The INSEAD Negotiation course is one of the most valued in the MBA curriculum. But like every negotiation course at any top school, it has a fundamental constraint: the only way to practice is with another human in the room. Role-plays happen twice a semester. There's no feedback loop between sessions. Frameworks get taught, but the muscle memory doesn't form.
I was sitting in one of those sessions and thought: the limiting resource here isn't the framework — it's the practice partner. An AI system with the right architecture could be an on-demand practice partner that never gets tired, gives structured feedback, and actually adapts to each learner's weak spots.
The hard part isn't the AI part. It's building a voice interface with low enough latency to feel like a real negotiation, and a coaching agent that gives feedback specific enough to be actionable rather than generic praise.

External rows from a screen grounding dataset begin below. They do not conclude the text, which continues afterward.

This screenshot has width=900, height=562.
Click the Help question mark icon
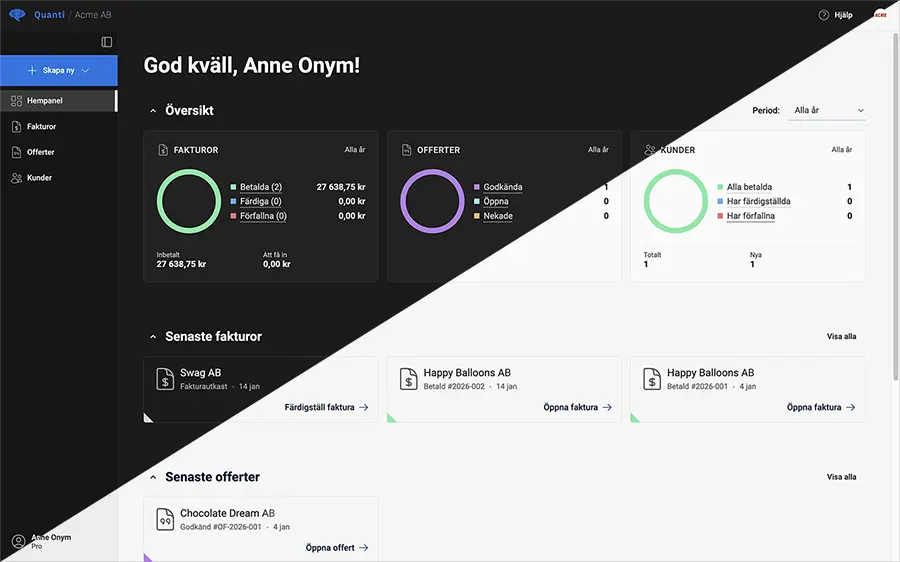(x=824, y=15)
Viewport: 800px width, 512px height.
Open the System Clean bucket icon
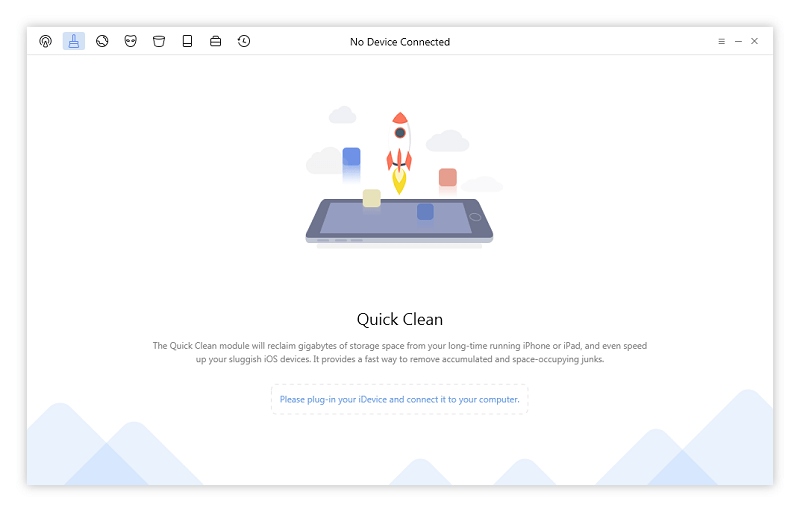click(159, 41)
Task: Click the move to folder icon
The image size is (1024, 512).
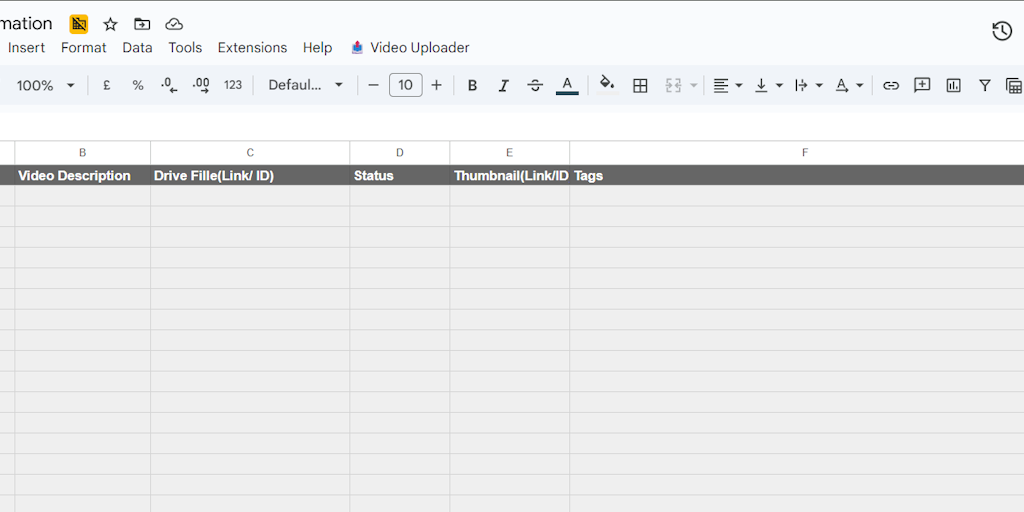Action: pos(142,24)
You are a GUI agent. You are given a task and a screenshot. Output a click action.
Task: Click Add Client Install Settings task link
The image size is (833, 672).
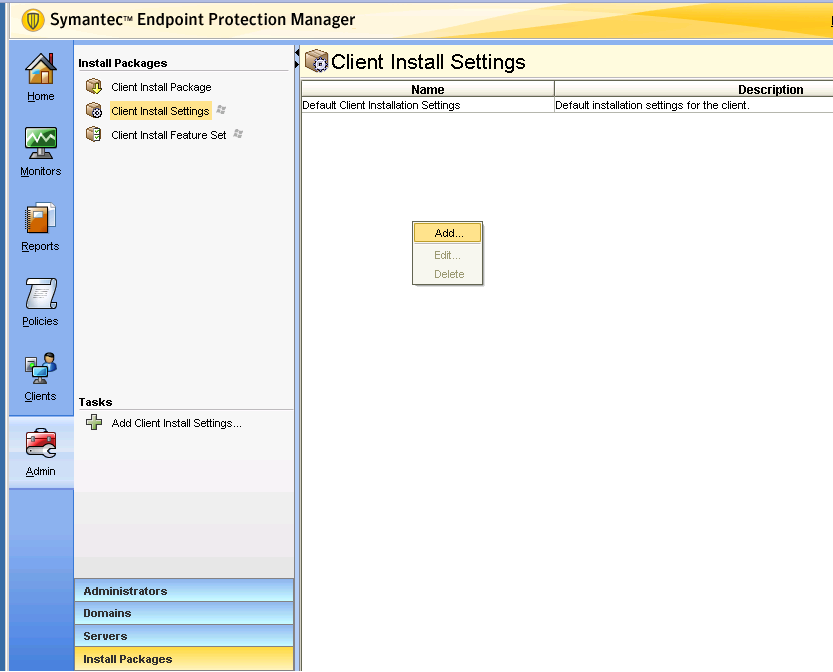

A single agent that's simultaneously playing a hardball negotiator and giving metacognitive coaching feedback produces incoherent behavior. The role-play breaks every time the agent slips into coaching mode mid-conversation. The architecture I settled on separates these concerns completely:
The Scenario Agent pulls from a pgvector knowledge base of INSEAD frameworks (BATNA, ZOPA, principled negotiation, reciprocity tactics). The Counterpart Agent receives only the scenario and conversation history — no access to the coaching layer, which is what keeps it in character. The Coach Agent sees everything and fires post-turn against a structured rubric.
The Counterpart Agent needed to be voice-first to feel like a real negotiation. Real negotiations have pregnant pauses, interruptions, and emotional tempo changes — none of which work with a half-second processing lag.